Task item =
In the post about Lance Armstrong's return, who supervises the biological monitoring in his independent anti-doping plan?

Document passage =
The return of Lance Armstrong


September 25th, 2008 by



So Lance is Back: Is he bored? Does he think the level isn’t moving on enough? – Did he think when the groupe maillot Jaune took 42 minutes to ascend Alpe Duez during this years Tour, ‘that’s not very quick, I can do that again‘? Has he got a point to prove regarding the plethora of doping allegations levelled against him over the course of his record breaking 7 Tour de France titles? Hmm…. who knows, but it sure isn’t for the Benjamin’s – for he is racing for free! No, at 37, Lance is racing for cancer. Simple as that he says.

Although he never once tested positive, it would seem more than amazing that so many of his greatest rivals have gone on to admit to using performance enhancing drugs, or quite simply, been caught. Mind you, Jan Ullrich and Ivan Basso never tested positive for PEDs either….. so how does Lance go about shifting this opinion? Well by getting back on the bike of course. In a completely open and fully transparent way. – By bringing a film crew along to record everything. – Including his independant anti-doping plan, which involves anti-doping expert Don Catlin supervising biological monitoring of him throughout his training and racing schedule. – Not that a film crew is able to edit anything of course? Is that too cynical of me?

The risk would seem to be great. There appears to be a lot to lose, and not so much to gain – on a competitive level. The driving force behind much of the previous hype was that he represented some form of natural phenom, with this massive engine; a huge VO2 max the likes of which was never seem before or after…. Sure, his highest value of 85ml/kg/min is significant, but not compared to Greg Lemonds’ monster 92.5ml/kg/min. In fact, none other than Lance’s controversial coach Michele Ferrari described it as “an excellent value, but common to many other pro athletes that obtained far inferior results in their careers”.

However, the flip side of all of this is the huge exposure cycling is now about to gain, plus the much bigger picture; the prospective benefits for cancer research.  He has stated that his primary focus is on the cancer campaign, and that alone is his major motivation for returning to the professional peleton. Already he has instigated much change in his home State of Texas – he has secured $3 Billion to support the Cancer Prevention and Research Institute of Texas. His hope is to secure money all over globe to continue this work; “with this campaign we feel that by racing the bicylce all over the world, starting in Australia, and ending in France, it is the best way to promote this initiative, it’s the best way to get the word out”.

Despite everything, I, like many, see Lance as a massive inspiration. I’ve even got a poster of him on my wall that says “I rode, and I rode, and I rode. I rode like I had never riddden, punishing my body up and down every hill I could find….. I rode when noone else would ride”.

Data for review =
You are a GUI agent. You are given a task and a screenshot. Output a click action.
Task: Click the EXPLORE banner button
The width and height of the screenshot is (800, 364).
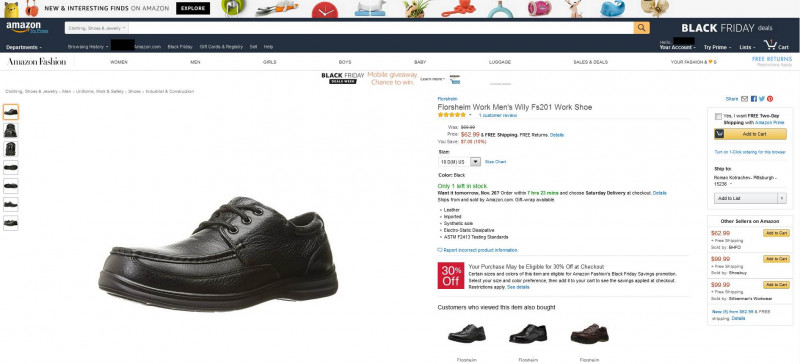coord(193,8)
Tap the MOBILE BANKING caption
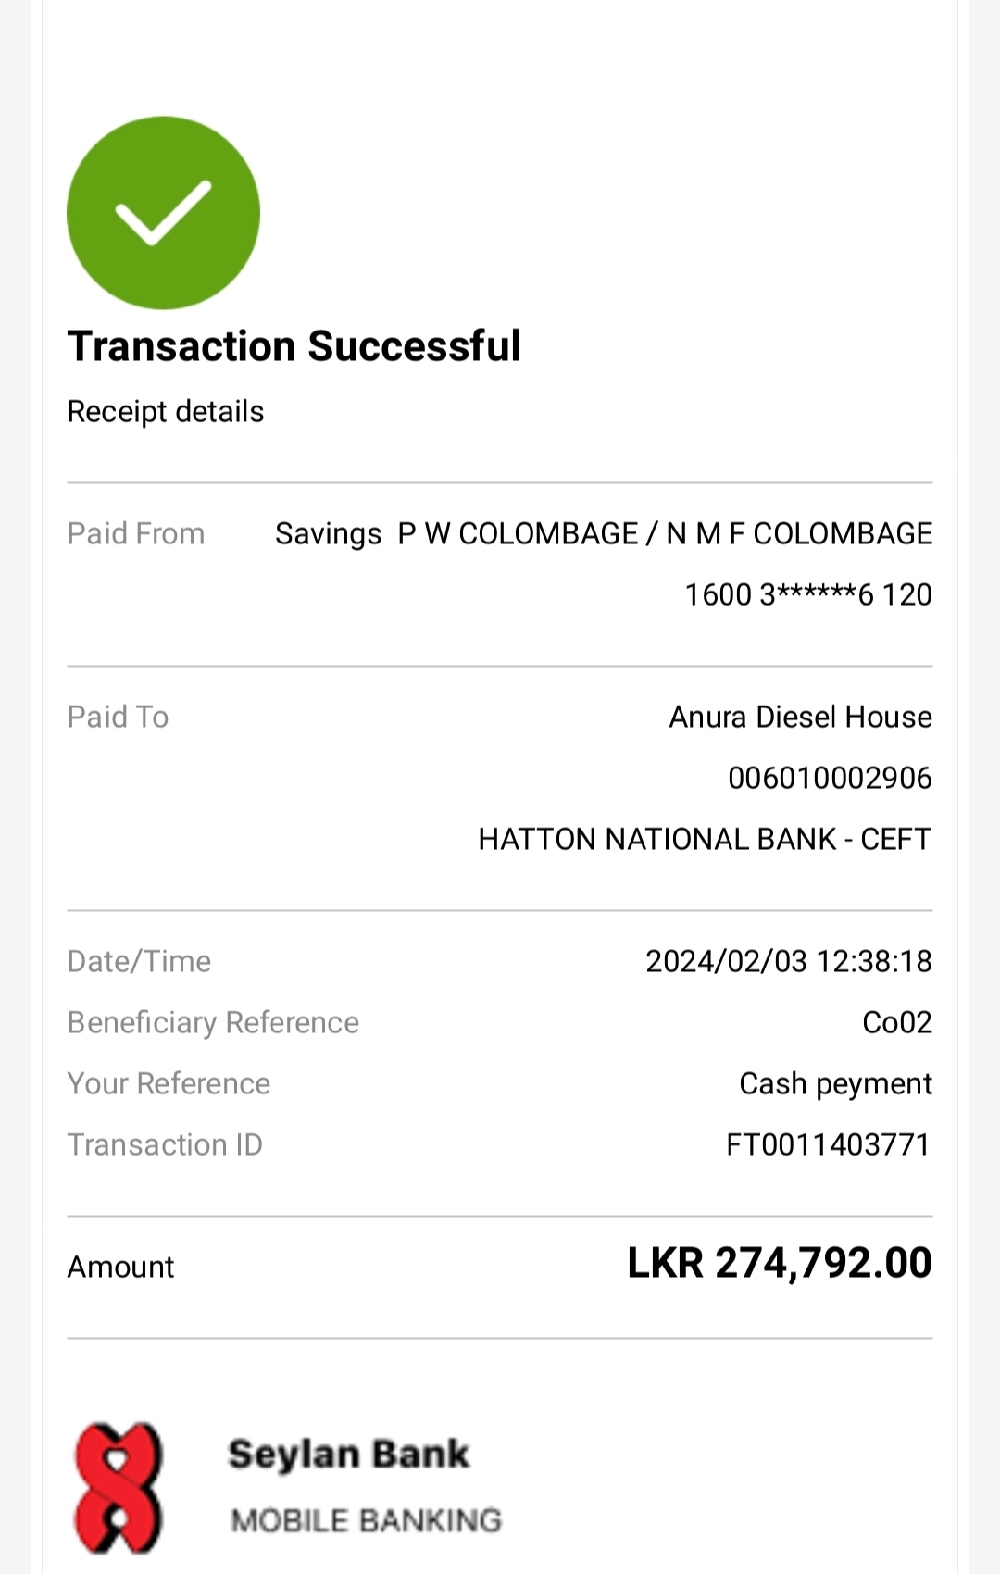Image resolution: width=1000 pixels, height=1574 pixels. (x=366, y=1520)
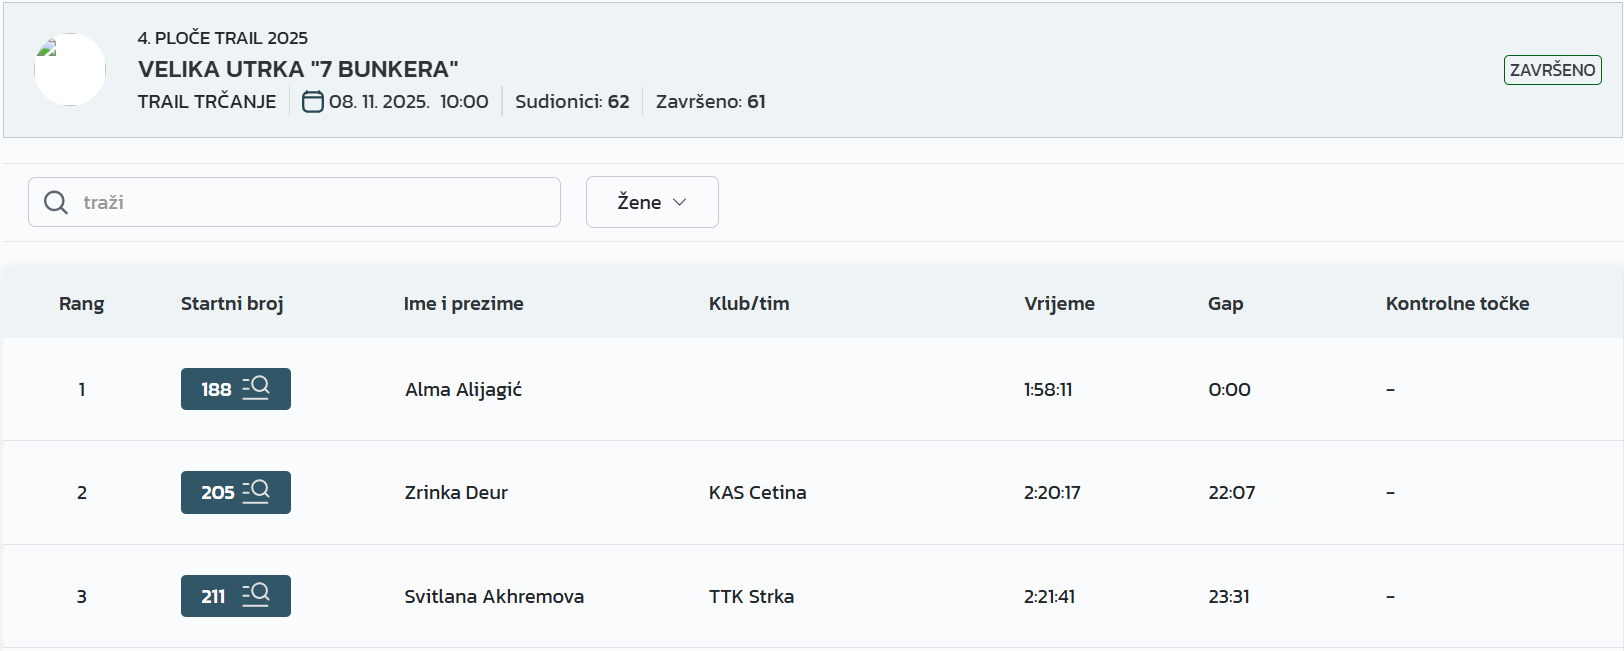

Answer section =
Anti-doping expert Don Catlin